## [Exercise brief]
Repeat the entries below exactly, missing none.

START Exercise input

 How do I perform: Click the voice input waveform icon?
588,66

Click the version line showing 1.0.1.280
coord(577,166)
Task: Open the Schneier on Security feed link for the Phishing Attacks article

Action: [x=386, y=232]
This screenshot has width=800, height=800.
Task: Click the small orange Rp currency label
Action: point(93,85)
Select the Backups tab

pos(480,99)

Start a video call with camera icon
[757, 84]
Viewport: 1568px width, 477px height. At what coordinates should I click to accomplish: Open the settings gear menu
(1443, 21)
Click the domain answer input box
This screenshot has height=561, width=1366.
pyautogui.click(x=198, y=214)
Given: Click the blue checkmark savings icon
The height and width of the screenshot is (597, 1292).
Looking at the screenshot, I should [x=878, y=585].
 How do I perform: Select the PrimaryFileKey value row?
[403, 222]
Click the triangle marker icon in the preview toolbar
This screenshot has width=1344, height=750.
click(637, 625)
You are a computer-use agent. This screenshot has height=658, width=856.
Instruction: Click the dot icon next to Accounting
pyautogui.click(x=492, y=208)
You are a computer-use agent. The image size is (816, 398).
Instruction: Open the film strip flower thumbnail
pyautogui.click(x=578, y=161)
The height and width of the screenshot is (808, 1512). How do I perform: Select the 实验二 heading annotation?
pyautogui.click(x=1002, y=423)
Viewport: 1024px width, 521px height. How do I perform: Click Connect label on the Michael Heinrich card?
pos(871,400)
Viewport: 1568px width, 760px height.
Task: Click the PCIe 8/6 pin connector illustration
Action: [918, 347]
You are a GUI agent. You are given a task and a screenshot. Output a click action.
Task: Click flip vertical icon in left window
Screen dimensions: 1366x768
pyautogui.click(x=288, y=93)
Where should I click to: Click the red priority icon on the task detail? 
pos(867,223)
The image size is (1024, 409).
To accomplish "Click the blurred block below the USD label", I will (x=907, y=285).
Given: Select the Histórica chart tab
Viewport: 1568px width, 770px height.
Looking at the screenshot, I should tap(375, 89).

END Exercise input

## [Answer to this exercise]
 How do I perform: Click the voice input waveform icon?
588,66

Click the version line showing 1.0.1.280
coord(577,166)
Task: Open the Schneier on Security feed link for the Phishing Attacks article

Action: [x=386, y=232]
This screenshot has width=800, height=800.
Task: Click the small orange Rp currency label
Action: point(93,85)
Select the Backups tab

pos(480,99)

Start a video call with camera icon
[757, 84]
Viewport: 1568px width, 477px height. At what coordinates should I click to accomplish: Open the settings gear menu
(1443, 21)
Click the domain answer input box
This screenshot has height=561, width=1366.
pyautogui.click(x=198, y=214)
Given: Click the blue checkmark savings icon
The height and width of the screenshot is (597, 1292).
Looking at the screenshot, I should [x=878, y=585].
 How do I perform: Select the PrimaryFileKey value row?
[403, 222]
Click the triangle marker icon in the preview toolbar
This screenshot has width=1344, height=750.
click(637, 625)
You are a computer-use agent. This screenshot has height=658, width=856.
Instruction: Click the dot icon next to Accounting
pyautogui.click(x=492, y=208)
You are a computer-use agent. The image size is (816, 398).
Instruction: Open the film strip flower thumbnail
pyautogui.click(x=578, y=161)
The height and width of the screenshot is (808, 1512). How do I perform: Select the 实验二 heading annotation?
pyautogui.click(x=1002, y=423)
Viewport: 1024px width, 521px height. How do I perform: Click Connect label on the Michael Heinrich card?
pos(871,400)
Viewport: 1568px width, 760px height.
Task: Click the PCIe 8/6 pin connector illustration
Action: [918, 347]
You are a GUI agent. You are given a task and a screenshot. Output a click action.
Task: Click flip vertical icon in left window
Screen dimensions: 1366x768
pyautogui.click(x=288, y=93)
Where should I click to: Click the red priority icon on the task detail? 
pos(867,223)
The image size is (1024, 409).
To accomplish "Click the blurred block below the USD label", I will (x=907, y=285).
Given: Select the Histórica chart tab
Viewport: 1568px width, 770px height.
Looking at the screenshot, I should tap(375, 89).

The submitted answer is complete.